= Exercise =
Rewrite the items below with every "GUI agent" changed to "interface agent", leaving everything else unchanged.

= Extracted material =
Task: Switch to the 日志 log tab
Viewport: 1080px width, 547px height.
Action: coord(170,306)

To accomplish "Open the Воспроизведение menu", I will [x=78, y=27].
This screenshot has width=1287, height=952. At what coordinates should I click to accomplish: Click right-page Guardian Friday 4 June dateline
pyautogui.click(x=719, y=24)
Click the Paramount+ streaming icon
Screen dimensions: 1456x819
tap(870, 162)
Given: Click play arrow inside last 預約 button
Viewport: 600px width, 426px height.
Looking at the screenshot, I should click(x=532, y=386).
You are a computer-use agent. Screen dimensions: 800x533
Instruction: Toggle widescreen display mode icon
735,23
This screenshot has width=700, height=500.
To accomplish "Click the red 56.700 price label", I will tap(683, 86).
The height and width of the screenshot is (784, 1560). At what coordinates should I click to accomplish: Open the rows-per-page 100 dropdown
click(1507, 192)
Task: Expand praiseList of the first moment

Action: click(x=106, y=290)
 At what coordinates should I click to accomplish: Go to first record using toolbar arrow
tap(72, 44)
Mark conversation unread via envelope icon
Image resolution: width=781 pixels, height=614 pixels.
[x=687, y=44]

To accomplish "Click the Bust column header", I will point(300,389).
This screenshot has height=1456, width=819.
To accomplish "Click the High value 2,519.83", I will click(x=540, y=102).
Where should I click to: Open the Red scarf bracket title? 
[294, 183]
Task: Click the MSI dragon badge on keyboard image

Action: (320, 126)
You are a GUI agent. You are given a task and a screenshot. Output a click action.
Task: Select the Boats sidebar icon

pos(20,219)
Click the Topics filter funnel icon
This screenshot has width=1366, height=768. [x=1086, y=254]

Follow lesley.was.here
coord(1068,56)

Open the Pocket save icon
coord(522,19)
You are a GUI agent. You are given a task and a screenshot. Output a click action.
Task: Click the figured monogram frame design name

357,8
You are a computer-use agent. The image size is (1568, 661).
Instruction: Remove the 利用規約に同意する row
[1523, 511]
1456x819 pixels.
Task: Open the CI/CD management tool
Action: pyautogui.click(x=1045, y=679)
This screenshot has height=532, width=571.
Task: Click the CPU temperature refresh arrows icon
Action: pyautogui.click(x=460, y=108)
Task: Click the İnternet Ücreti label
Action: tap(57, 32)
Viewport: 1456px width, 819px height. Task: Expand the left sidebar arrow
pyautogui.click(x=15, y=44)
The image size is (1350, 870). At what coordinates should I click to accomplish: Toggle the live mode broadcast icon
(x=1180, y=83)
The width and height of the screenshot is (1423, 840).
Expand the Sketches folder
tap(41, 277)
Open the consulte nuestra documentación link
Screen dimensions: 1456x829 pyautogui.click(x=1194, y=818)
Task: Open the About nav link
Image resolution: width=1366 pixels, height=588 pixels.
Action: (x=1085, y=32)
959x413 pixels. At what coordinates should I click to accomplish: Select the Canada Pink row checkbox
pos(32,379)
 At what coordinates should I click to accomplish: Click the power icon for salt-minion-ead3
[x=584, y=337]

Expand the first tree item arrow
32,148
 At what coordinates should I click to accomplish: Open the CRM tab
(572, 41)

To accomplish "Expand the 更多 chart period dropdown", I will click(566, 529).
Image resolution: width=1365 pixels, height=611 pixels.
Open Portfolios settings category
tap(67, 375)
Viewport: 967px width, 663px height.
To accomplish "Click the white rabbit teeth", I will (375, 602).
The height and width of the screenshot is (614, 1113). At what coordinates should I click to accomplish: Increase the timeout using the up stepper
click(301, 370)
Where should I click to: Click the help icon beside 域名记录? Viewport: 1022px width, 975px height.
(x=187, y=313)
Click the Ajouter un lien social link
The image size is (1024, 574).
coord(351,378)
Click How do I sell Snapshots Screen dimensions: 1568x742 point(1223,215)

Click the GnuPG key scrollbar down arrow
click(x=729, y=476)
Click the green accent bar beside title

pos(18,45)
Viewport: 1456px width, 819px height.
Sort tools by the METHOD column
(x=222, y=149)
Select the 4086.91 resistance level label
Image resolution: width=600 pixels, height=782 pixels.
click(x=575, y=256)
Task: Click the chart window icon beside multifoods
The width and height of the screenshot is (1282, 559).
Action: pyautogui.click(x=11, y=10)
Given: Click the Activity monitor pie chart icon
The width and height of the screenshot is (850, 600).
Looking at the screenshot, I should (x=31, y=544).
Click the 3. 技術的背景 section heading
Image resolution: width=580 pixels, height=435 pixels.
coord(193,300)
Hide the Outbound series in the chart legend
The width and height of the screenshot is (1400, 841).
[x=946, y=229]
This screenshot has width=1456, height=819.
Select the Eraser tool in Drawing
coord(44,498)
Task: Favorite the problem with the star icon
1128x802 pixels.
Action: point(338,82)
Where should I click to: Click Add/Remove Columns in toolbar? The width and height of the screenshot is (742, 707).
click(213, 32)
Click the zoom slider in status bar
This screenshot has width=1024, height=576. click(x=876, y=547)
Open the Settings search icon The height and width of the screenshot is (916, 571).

= Response to the exercise =
Task: Switch to the 日志 log tab
Viewport: 1080px width, 547px height.
Action: coord(170,306)

To accomplish "Open the Воспроизведение menu", I will [x=78, y=27].
This screenshot has width=1287, height=952. At what coordinates should I click to accomplish: Click right-page Guardian Friday 4 June dateline
pyautogui.click(x=719, y=24)
Click the Paramount+ streaming icon
Screen dimensions: 1456x819
tap(870, 162)
Given: Click play arrow inside last 預約 button
Viewport: 600px width, 426px height.
Looking at the screenshot, I should click(x=532, y=386).
You are a computer-use agent. Screen dimensions: 800x533
Instruction: Toggle widescreen display mode icon
735,23
This screenshot has width=700, height=500.
To accomplish "Click the red 56.700 price label", I will tap(683, 86).
The height and width of the screenshot is (784, 1560). At what coordinates should I click to accomplish: Open the rows-per-page 100 dropdown
click(1507, 192)
Task: Expand praiseList of the first moment

Action: click(x=106, y=290)
 At what coordinates should I click to accomplish: Go to first record using toolbar arrow
tap(72, 44)
Mark conversation unread via envelope icon
Image resolution: width=781 pixels, height=614 pixels.
[x=687, y=44]

To accomplish "Click the Bust column header", I will point(300,389).
This screenshot has height=1456, width=819.
To accomplish "Click the High value 2,519.83", I will click(x=540, y=102).
Where should I click to: Open the Red scarf bracket title? 
[294, 183]
Task: Click the MSI dragon badge on keyboard image

Action: (320, 126)
You are a interface agent. You are given a task and a screenshot. Output a click action.
Task: Select the Boats sidebar icon

pos(20,219)
Click the Topics filter funnel icon
This screenshot has width=1366, height=768. [x=1086, y=254]

Follow lesley.was.here
coord(1068,56)

Open the Pocket save icon
coord(522,19)
You are a interface agent. You are given a task and a screenshot. Output a click action.
Task: Click the figured monogram frame design name

357,8
You are a computer-use agent. The image size is (1568, 661).
Instruction: Remove the 利用規約に同意する row
[1523, 511]
1456x819 pixels.
Task: Open the CI/CD management tool
Action: pyautogui.click(x=1045, y=679)
This screenshot has height=532, width=571.
Task: Click the CPU temperature refresh arrows icon
Action: pyautogui.click(x=460, y=108)
Task: Click the İnternet Ücreti label
Action: tap(57, 32)
Viewport: 1456px width, 819px height. Task: Expand the left sidebar arrow
pyautogui.click(x=15, y=44)
The image size is (1350, 870). At what coordinates should I click to accomplish: Toggle the live mode broadcast icon
(x=1180, y=83)
The width and height of the screenshot is (1423, 840).
Expand the Sketches folder
tap(41, 277)
Open the consulte nuestra documentación link
Screen dimensions: 1456x829 pyautogui.click(x=1194, y=818)
Task: Open the About nav link
Image resolution: width=1366 pixels, height=588 pixels.
Action: (x=1085, y=32)
959x413 pixels. At what coordinates should I click to accomplish: Select the Canada Pink row checkbox
pos(32,379)
 At what coordinates should I click to accomplish: Click the power icon for salt-minion-ead3
[x=584, y=337]

Expand the first tree item arrow
32,148
 At what coordinates should I click to accomplish: Open the CRM tab
(572, 41)

To accomplish "Expand the 更多 chart period dropdown", I will click(566, 529).
Image resolution: width=1365 pixels, height=611 pixels.
Open Portfolios settings category
tap(67, 375)
Viewport: 967px width, 663px height.
To accomplish "Click the white rabbit teeth", I will (375, 602).
The height and width of the screenshot is (614, 1113). At what coordinates should I click to accomplish: Increase the timeout using the up stepper
click(301, 370)
Where should I click to: Click the help icon beside 域名记录? Viewport: 1022px width, 975px height.
(x=187, y=313)
Click the Ajouter un lien social link
The image size is (1024, 574).
coord(351,378)
Click How do I sell Snapshots Screen dimensions: 1568x742 point(1223,215)

Click the GnuPG key scrollbar down arrow
click(x=729, y=476)
Click the green accent bar beside title

pos(18,45)
Viewport: 1456px width, 819px height.
Sort tools by the METHOD column
(x=222, y=149)
Select the 4086.91 resistance level label
Image resolution: width=600 pixels, height=782 pixels.
click(x=575, y=256)
Task: Click the chart window icon beside multifoods
The width and height of the screenshot is (1282, 559).
Action: pyautogui.click(x=11, y=10)
Given: Click the Activity monitor pie chart icon
The width and height of the screenshot is (850, 600).
Looking at the screenshot, I should (x=31, y=544).
Click the 3. 技術的背景 section heading
Image resolution: width=580 pixels, height=435 pixels.
coord(193,300)
Hide the Outbound series in the chart legend
The width and height of the screenshot is (1400, 841).
[x=946, y=229]
This screenshot has width=1456, height=819.
Select the Eraser tool in Drawing
coord(44,498)
Task: Favorite the problem with the star icon
1128x802 pixels.
Action: point(338,82)
Where should I click to: Click Add/Remove Columns in toolbar? The width and height of the screenshot is (742, 707).
click(213, 32)
Click the zoom slider in status bar
This screenshot has width=1024, height=576. click(x=876, y=547)
Open the Settings search icon The height and width of the screenshot is (916, 571).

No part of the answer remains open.